PRU A6.6.3 PRU A6.6.3
An Authorised Person using the Simplified Approach must treat the positions for the Options and the associated underlying instrument, cash or forward, and calculate the capital charge for each position, by reference to the following table:
Position Treatment Long cash and long put or short cash and long call. The capital charge is the market value of the underlying instrument multiplied by the sum of Specific and General Market Risk percentages for the underlying Instrument less the amount the Option is in the money, if any, bounded at zero. Long call or long put.
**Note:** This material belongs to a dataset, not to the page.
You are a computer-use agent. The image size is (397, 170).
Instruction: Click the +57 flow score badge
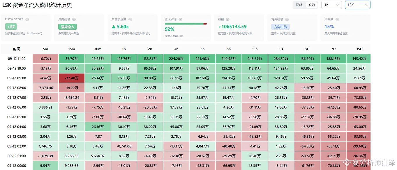[x=11, y=27]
The capital charge will be the lesser of:• the market value of the underlying instrument multiplied by the sum of Specific and General Market Risk percentages for the underlying instrument; or• the market value of the Options.
As an example of how the calculation would work, if a holder of 100 Shares currently valued at $10 each holds an equivalent put Option with a strike price of $11, the capital charge would be: $1,000 × 16% (i.e., 8% specific plus 8% General Market Risk) = $160, less the amount the Option is in the money ($11 - $10) × 100 = $100, i.e., the capital charge would be $60. A similar methodology applies for Options whose underlying instrument is a Foreign Currency, an interest rate related instrument or a commodity.
PRU A6.6.4(1) For the purposes of Rule A6.6.3, the Specific Risk percentage for:(a) a currency Option is 8%; and(b) an Option on commodities is 15%.(2) For the purposes of Rule A6.6.3, in the case of an Option with a residual maturity of more than six months, the strike price must be compared with the forward, not current price, or if the Authorised Person is unable to do this, then the Money amount must be taken to be zero.